_Extract_
######

Problem/Motivation

I have a site where the admin user uses the migration UI to update specific content, using the idlist option, where the data comes from an outside source. Now it seems that option form field has a strict pattern that is tied to that text field which prevents the migration from running as the browser blocks the form submission. Would we be able to update that pattern or remove it altogether from that form field?
capture

Note: The migration runs fine when using drush but our user in this case does not have access to drush or the command line.

In MigrationExecuteForm.php Line 160:

$form['options']['idlist'] = [
      '#type' => 'textfield',
      '#title' => $this->t('ID List'),
      '#maxlength' => 255,
      '#size' => 60,
      '#pattern' => '^[0-9]+(' . MigrateTools::DEFAULT_ID_LIST_DELIMITER . '[0-9]+)?(,?[0-9]+(' . MigrateTools::DEFAULT_ID_LIST_DELIMITER . '[0-9]+)?)*$',
      '#description' => $this->t('Comma-separated list of IDs to process.'),
      '#states' => [
        'enabled' => [
          ':input[name="operation"]' => [['value' => 'import'], 'or', ['value' => 'rollback']],
        ],
      ],
    ];

Steps to reproduce

  1. Visit any migration through the UI.
  2. Enter in any string (alphabet) in the idlist option.
  3. Try executing, the browser will prevent you from running your migration.

Proposed resolution

Remove/edit the pattern for the idlist form field

Comments

danielkim7755 created an issue. See original summary.

2dareis2do’s picture

I have this issue as well. If using rss feed it is common to use guid for the source id. Guid is a string.

Here is an example where guid is used.

######

_Problems to solve_
a) From the issue about the ID List field, output the passage starting with "Remove/edit the pattern" and going on through "is a string.".
b) Put this sentence from the issue about the ID List field into French: "Would we be able to update that pattern or remove it altogether from that form field?"

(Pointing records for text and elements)
######

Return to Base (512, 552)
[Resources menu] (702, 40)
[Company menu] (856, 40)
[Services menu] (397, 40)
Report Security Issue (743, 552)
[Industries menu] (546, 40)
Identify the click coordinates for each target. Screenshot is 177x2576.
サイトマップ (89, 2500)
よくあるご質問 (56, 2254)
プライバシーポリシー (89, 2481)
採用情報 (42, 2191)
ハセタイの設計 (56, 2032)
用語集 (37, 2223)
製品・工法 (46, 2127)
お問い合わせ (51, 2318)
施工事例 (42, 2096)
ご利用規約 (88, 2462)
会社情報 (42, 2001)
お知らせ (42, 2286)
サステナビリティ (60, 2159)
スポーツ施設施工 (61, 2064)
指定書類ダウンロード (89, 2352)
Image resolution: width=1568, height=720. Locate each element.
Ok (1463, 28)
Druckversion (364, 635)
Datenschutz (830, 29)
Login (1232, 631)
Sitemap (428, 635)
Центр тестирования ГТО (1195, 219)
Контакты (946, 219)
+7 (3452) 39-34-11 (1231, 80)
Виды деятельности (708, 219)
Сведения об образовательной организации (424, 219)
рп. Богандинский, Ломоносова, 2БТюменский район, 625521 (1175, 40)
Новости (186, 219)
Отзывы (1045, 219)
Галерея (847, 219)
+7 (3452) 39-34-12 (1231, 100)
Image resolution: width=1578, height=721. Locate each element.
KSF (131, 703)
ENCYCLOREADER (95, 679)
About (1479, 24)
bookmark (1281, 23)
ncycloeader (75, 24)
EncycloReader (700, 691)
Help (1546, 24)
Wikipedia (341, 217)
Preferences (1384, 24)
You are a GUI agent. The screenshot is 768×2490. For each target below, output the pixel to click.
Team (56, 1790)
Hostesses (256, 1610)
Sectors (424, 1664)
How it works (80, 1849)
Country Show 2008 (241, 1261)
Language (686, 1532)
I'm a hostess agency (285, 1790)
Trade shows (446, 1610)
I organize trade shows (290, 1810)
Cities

######

_Final results_
a)
Remove/edit the pattern for the idlist form field

Comments

danielkim7755 created an issue. See original summary.

2dareis2do’s picture

I have this issue as well. If using rss feed it is common to use guid for the source id. Guid is a string.

b) Serait-il possible de mettre à jour ce motif ou de le supprimer complètement de ce champ de formulaire ?